- Description of the task
Find the line with "980x497 pixels." in the records below. Output exactly from there until after the line with "Image resolution: width=644", without pictures.
** Records follows **
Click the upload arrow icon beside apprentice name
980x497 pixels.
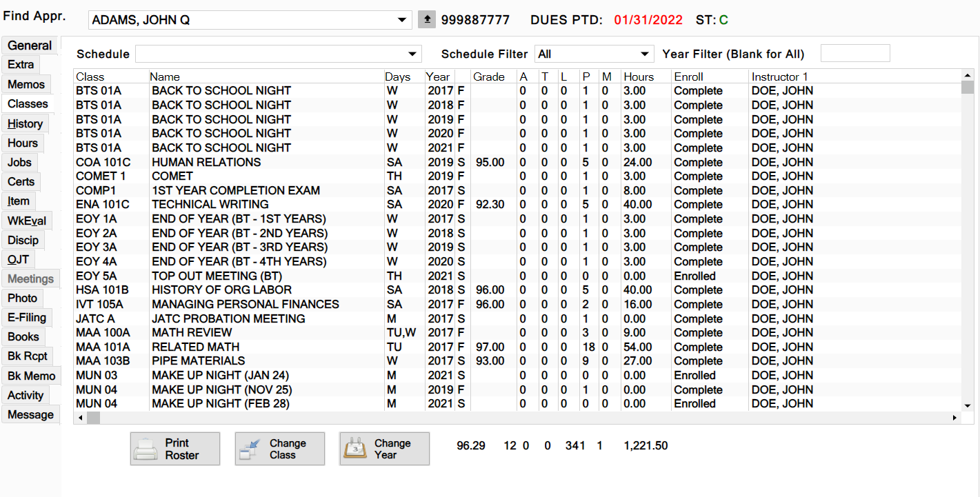[x=427, y=20]
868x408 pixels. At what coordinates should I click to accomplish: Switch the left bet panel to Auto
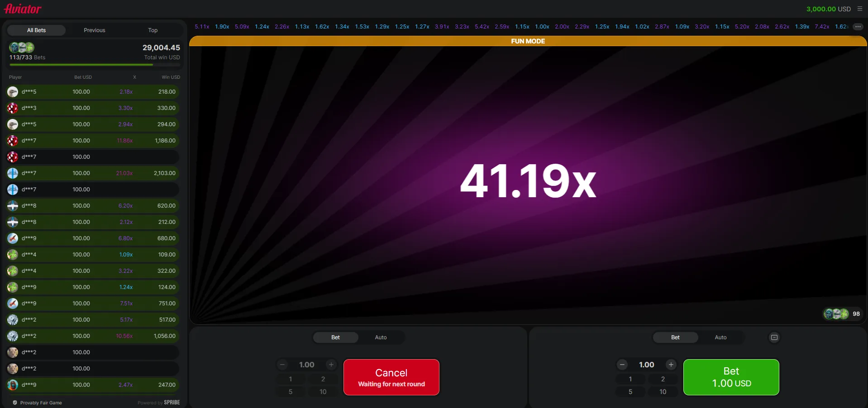click(381, 337)
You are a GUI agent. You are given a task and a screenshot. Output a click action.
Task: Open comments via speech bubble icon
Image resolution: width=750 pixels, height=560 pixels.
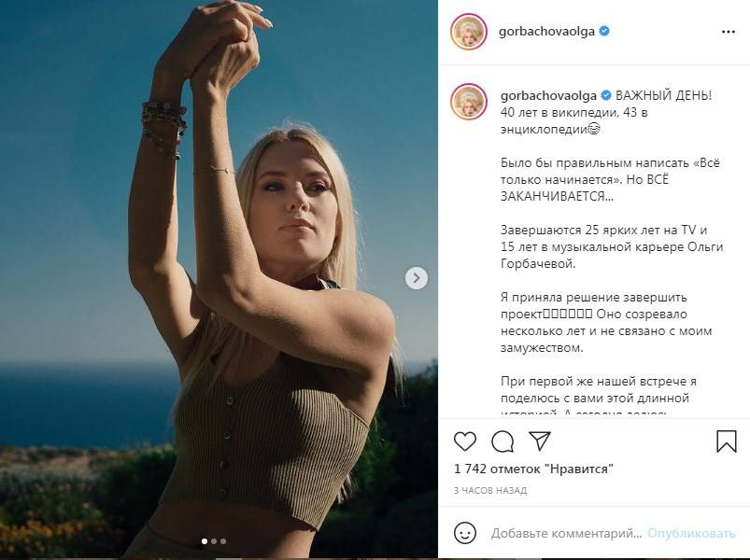coord(502,441)
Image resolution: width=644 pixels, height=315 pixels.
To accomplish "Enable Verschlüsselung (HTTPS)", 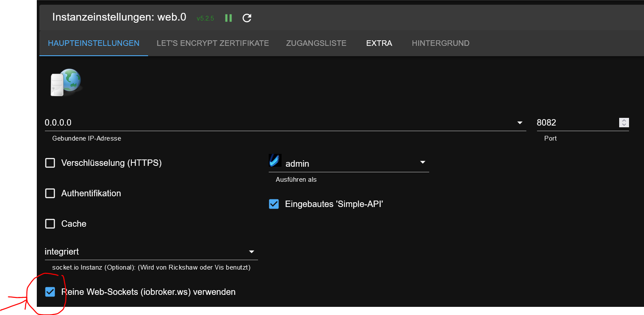I will point(50,163).
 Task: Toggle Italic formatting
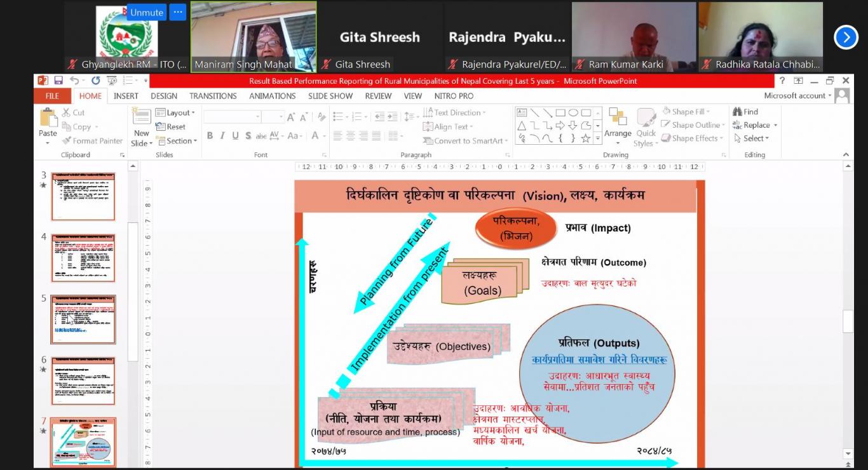pos(222,136)
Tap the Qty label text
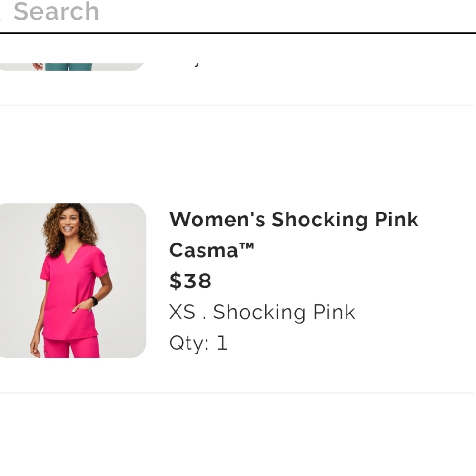The width and height of the screenshot is (476, 476). [189, 343]
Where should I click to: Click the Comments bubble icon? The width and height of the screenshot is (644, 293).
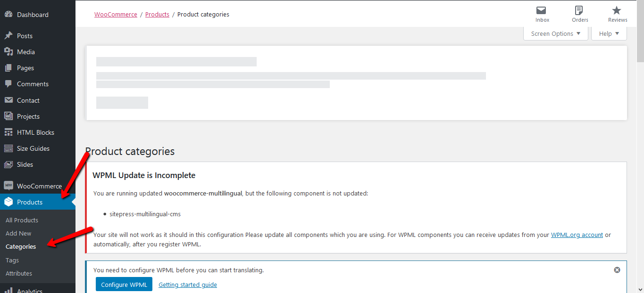8,84
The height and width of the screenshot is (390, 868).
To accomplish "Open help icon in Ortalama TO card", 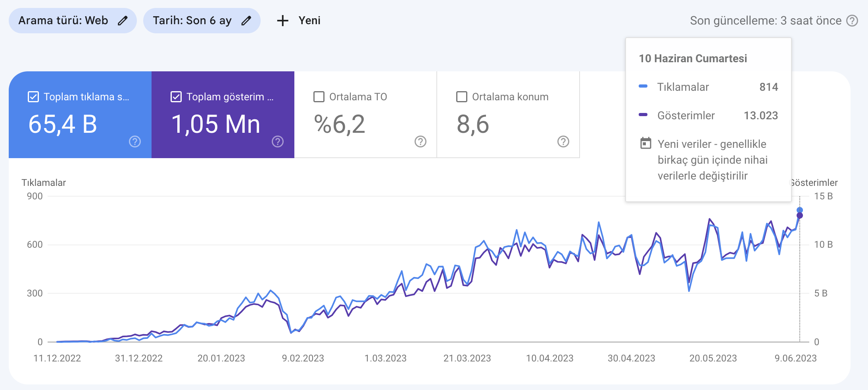I will [421, 141].
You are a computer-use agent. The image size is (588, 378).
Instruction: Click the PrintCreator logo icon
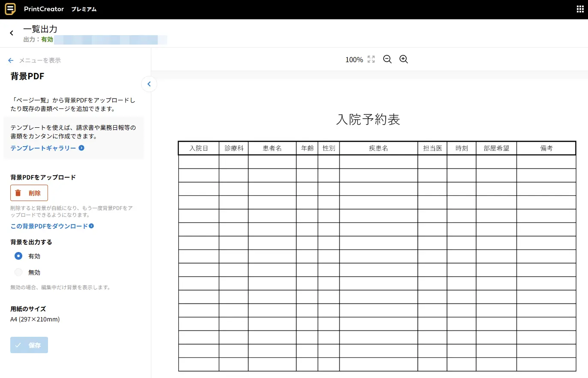pos(10,9)
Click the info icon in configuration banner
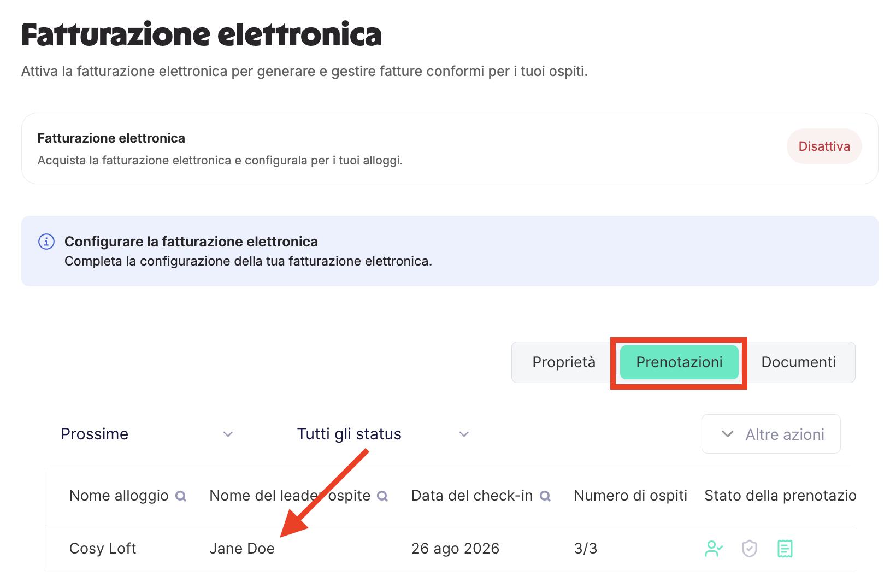Image resolution: width=896 pixels, height=588 pixels. pos(46,242)
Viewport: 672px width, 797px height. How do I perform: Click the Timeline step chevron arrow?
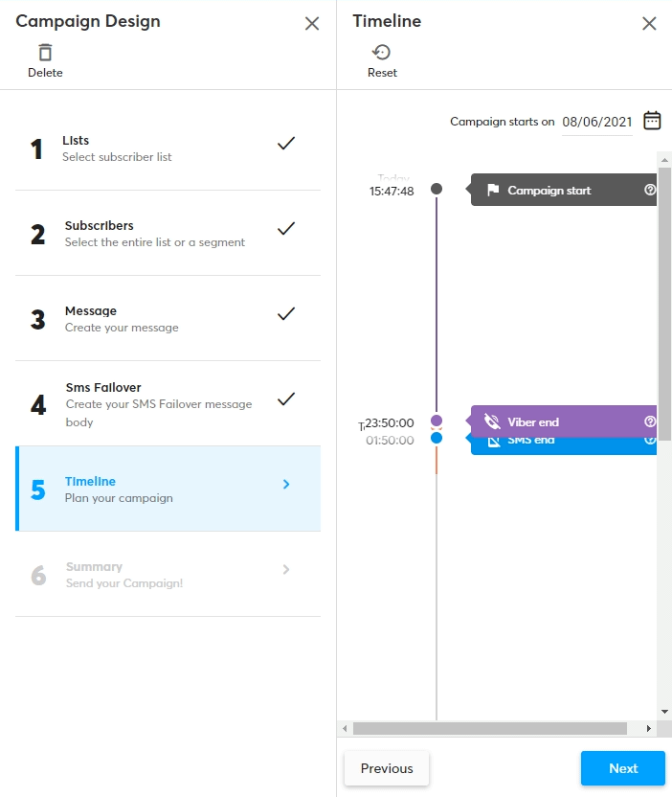[x=286, y=485]
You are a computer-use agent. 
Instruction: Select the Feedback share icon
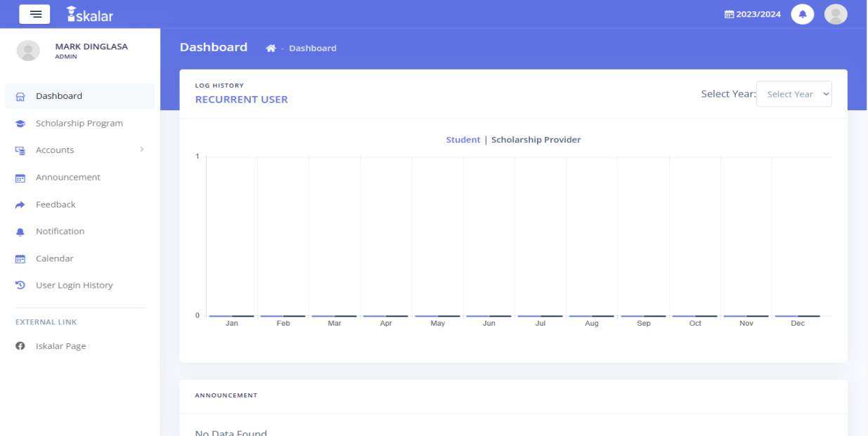(19, 204)
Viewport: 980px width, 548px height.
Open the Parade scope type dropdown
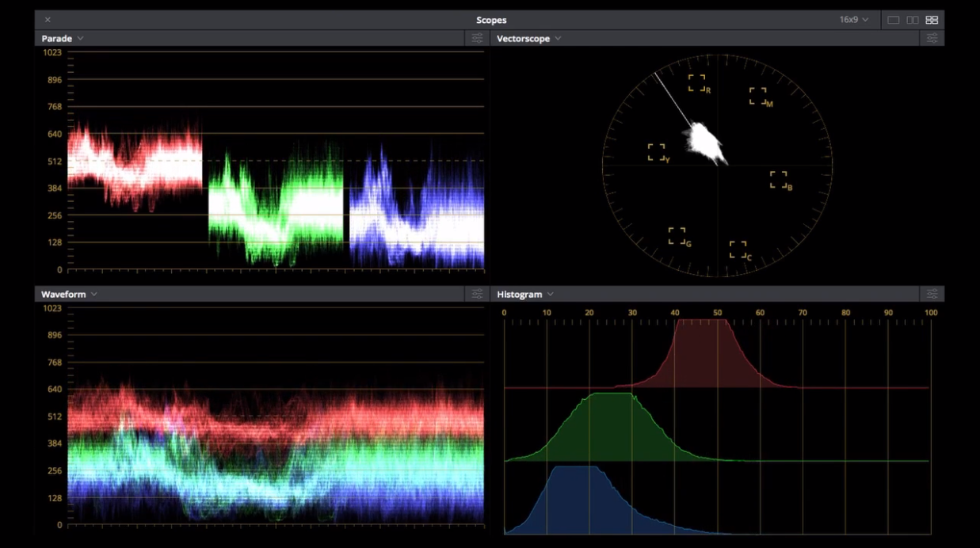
** End of Records **
- Response
980x497 pixels.
[x=427, y=20]
868x408 pixels. At what coordinates should I click to accomplish: Switch the left bet panel to Auto
click(381, 337)
You are a GUI agent. You are given a task and a screenshot. Output a click action.
Task: Open comments via speech bubble icon
Image resolution: width=750 pixels, height=560 pixels.
coord(502,441)
Image resolution: width=644 pixels, height=315 pixels.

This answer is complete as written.